In the 1840s Wolverton was famous throughout the land for its railway refreshment rooms. Wolverton was originally designated a half way stope between London and Birmingham and passengers were allowed ten minutes while the engines were changed. What I did not realise, until I chanced upon a newspaper report in the Northampton Mercury for January 2nd 1847 was that the refreshment rooms were not planned and came about by accident.
The newspaper report tells us that the service was originated by a railway employee who took his entrepreneurial chance. The new station, on the north side of the canal, had no such facilities, and this man (who is unnamed) set up a stall with the permission of the company to sell drinks and buns to the thirsty and hungry travellers. It was a great success and apparently he cleared a profit of £50 a week. That’s an amazing amount of money, in fact, a year’s income for a skilled railway worker.
1840 was no different to our present day. One the money-making opportunities were evident, the big boys, with their financial muscle moved in. So when the railway company built the new station south of the canal, they provided for refreshment rooms and leased out the franchise, as it were. At the time that Sir Francis Bond Head visited in 1849, the refreshment rooms were in the charge of Mrs Leonora Hibbert, who was employing no fewer than 29 staff. But, as I learned from the Northampton Mercury report, she was paying £5000 a year for the privilege. Se still made money of course and when the refreshment rooms went into decline due to faster through trains, she opened up a hotel at Holyhead.

════════════════════

Prompt 1
For each statement below, marked (a), (b) and (c), say yes or no to whether it agrees with the Wolverton text, and quote the words from the text that decide it.
(a) The refreshment rooms at Wolverton were planned from the start.
(b) The man who set up the first stall did so with the company's permission.
(c) In 1849 Mrs Leonora Hibbert had 29 staff working for her.
Prompt 2
Write out the Wolverton text from "1840 was no" up to and including "hotel at Holyhead.", swapping each "refreshment rooms" for "dining rooms".

Recorded data
════════════════════

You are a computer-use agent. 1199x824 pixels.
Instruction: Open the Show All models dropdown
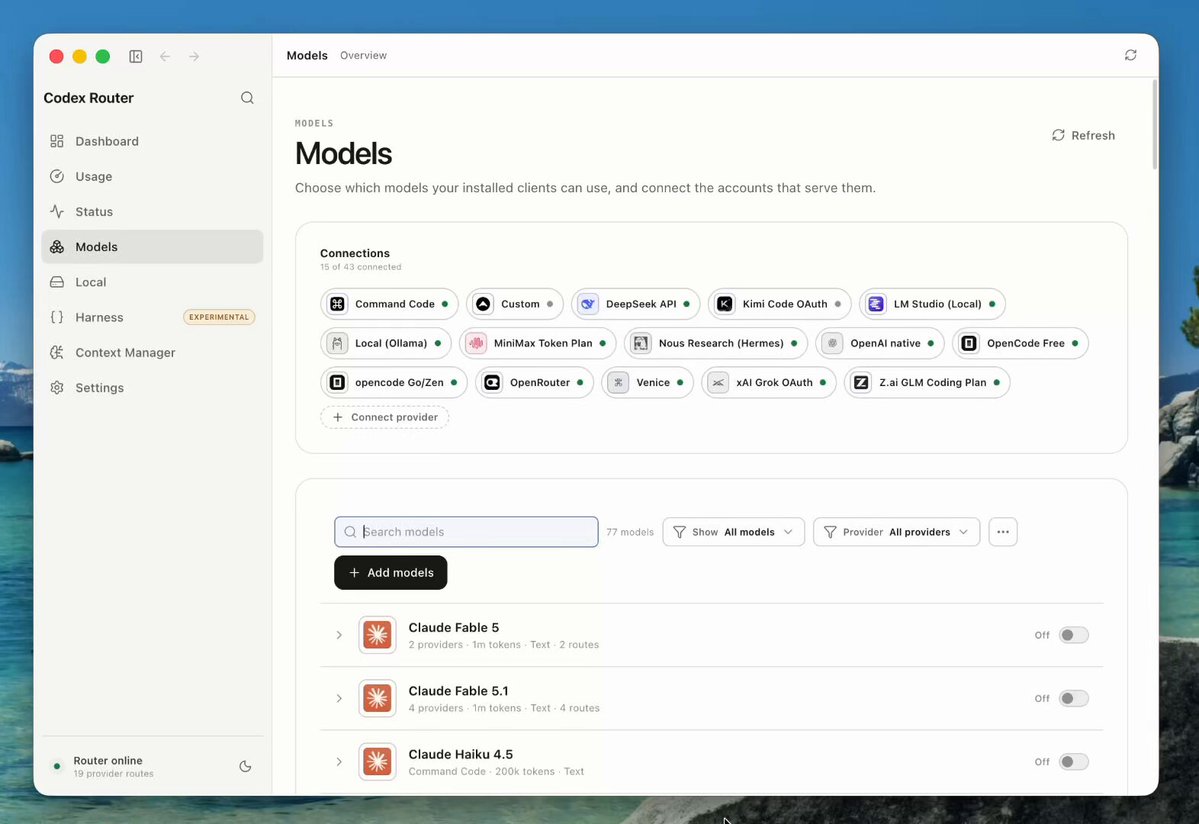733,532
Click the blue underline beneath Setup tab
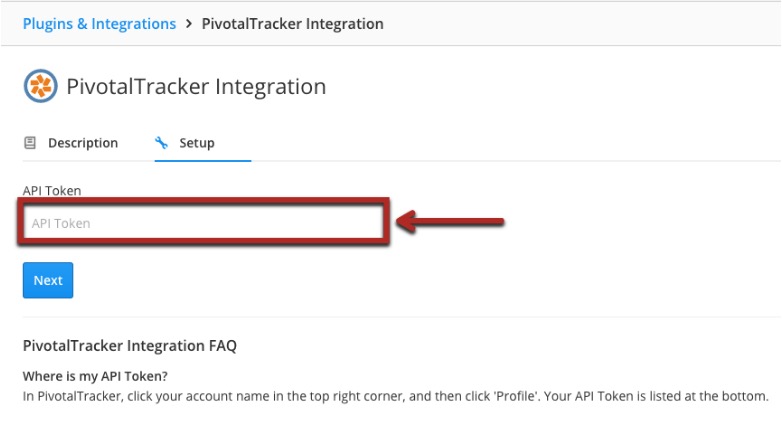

════════════════════

Correct answer 1
(a) No: "the refreshment rooms were not planned and came about by accident"
(b) Yes: "set up a stall with the permission of the company"
(c) Yes: "who was employing no fewer than 29 staff"

Correct answer 2
1840 was no different to our present day. One the money-making opportunities were evident, the big boys, with their financial muscle moved in. So when the railway company built the new station south of the canal, they provided for dining rooms and leased out the franchise, as it were. At the time that Sir Francis Bond Head visited in 1849, the dining rooms were in the charge of Mrs Leonora Hibbert, who was employing no fewer than 29 staff. But, as I learned from the Northampton Mercury report, she was paying £5000 a year for the privilege. Se still made money of course and when the dining rooms went into decline due to faster through trains, she opened up a hotel at Holyhead.